Colorado’s Division of Insurance has completed a market conduct examination of Esurance, a licensed and Colorado-regulated insurance company based in California and fined it $147,000 for violations that affect consumers. The company also is being surcharged $7,500, which goes to the DORA outreach fund toward consumer education.
In its market conduct examination, the DOI said Esurance did not adequately provide notice to consumers of their right to protest certain actions, including a premium increase, nonrenewal, or cancellation of their policy.
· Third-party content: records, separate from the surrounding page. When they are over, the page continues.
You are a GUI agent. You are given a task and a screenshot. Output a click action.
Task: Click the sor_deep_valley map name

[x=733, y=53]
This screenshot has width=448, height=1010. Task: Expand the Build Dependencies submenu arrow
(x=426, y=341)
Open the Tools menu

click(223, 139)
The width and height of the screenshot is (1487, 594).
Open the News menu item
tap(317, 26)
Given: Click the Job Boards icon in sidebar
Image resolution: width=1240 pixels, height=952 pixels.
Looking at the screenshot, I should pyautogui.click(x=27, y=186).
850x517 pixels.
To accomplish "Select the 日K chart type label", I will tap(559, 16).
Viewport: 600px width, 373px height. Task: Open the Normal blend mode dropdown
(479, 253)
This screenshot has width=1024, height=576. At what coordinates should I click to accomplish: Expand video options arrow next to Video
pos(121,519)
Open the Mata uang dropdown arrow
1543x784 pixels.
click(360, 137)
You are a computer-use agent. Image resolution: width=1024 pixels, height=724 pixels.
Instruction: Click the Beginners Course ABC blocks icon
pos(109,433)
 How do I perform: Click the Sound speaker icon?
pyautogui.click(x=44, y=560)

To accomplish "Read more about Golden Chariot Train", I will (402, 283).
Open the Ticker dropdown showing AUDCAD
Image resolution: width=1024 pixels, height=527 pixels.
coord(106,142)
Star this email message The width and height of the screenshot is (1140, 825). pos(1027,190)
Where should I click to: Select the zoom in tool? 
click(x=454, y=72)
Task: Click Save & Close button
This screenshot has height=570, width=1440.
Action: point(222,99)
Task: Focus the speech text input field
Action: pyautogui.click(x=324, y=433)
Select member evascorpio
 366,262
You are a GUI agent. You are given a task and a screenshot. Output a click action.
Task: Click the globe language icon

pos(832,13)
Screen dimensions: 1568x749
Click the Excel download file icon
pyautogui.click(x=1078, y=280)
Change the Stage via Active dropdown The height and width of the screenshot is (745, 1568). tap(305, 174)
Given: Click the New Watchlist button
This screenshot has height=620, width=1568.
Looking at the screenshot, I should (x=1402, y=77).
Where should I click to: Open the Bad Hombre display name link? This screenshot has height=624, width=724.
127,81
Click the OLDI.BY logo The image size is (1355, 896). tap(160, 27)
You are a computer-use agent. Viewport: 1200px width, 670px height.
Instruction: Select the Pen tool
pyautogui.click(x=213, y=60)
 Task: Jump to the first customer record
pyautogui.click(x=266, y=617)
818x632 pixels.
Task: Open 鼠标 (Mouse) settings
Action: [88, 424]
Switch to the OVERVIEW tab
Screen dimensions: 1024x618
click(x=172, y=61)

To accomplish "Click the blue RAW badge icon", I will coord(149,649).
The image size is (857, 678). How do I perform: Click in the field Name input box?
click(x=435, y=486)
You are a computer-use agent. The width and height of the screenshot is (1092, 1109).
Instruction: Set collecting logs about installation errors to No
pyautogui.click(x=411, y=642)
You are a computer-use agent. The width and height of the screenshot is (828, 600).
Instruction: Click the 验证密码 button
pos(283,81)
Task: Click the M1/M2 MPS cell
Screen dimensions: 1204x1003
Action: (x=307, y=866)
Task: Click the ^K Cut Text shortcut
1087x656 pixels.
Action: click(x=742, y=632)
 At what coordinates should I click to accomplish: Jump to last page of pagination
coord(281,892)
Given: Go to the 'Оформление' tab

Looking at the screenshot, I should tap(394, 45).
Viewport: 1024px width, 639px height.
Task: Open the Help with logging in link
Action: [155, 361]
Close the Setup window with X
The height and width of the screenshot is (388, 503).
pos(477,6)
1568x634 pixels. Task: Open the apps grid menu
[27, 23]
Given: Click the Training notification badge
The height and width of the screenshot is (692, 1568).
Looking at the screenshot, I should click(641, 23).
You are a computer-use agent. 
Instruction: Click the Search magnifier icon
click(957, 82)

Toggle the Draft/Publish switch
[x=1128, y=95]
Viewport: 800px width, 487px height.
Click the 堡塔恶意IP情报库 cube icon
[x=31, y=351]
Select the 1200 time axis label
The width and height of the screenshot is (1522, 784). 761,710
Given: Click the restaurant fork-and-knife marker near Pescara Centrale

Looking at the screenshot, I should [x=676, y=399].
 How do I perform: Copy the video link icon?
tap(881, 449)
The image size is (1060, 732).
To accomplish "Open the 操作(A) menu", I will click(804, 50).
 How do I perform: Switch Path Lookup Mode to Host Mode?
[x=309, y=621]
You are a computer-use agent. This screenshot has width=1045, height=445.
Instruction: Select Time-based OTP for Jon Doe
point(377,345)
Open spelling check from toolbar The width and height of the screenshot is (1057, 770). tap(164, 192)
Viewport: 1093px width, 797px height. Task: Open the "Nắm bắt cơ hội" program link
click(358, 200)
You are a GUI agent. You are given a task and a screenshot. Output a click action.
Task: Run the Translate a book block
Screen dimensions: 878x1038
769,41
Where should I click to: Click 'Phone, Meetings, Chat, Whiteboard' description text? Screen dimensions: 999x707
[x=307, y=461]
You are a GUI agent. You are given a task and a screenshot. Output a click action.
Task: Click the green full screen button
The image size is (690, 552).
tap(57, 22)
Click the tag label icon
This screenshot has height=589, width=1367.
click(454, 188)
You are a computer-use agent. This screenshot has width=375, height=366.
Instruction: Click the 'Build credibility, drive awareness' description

These issues include:
- Failure to offer to exclude a specific driver and to disclose the modified premium that would result from this exclusion. (Excluding a high-risk driver can prevent a premium increase, nonrenewal or cancellation of the household policy.)
- Failure to provide the reason for one of these specific actions.
- Missing information on the premium increase notices, including notice requirements for both the Fair Credit Reporting Act and the policyholder’s right to replace the insurance through an assigned risk plan.
The “failure to offer to exclude a specific driver” violation relates to Colorado law that allows policyholders to exclude a member of the household from an automobile coverage insurance policy, the DOI explained. The insurance company must notify their policyholder when the driving history or other risk factor for one household member prompts a higher rating for the entire household policy.
The owner of the policy must be informed of the option of paying a lower insurance premium if driver who is considered high risk due to driving history or other factor is excluded from driving under the policy.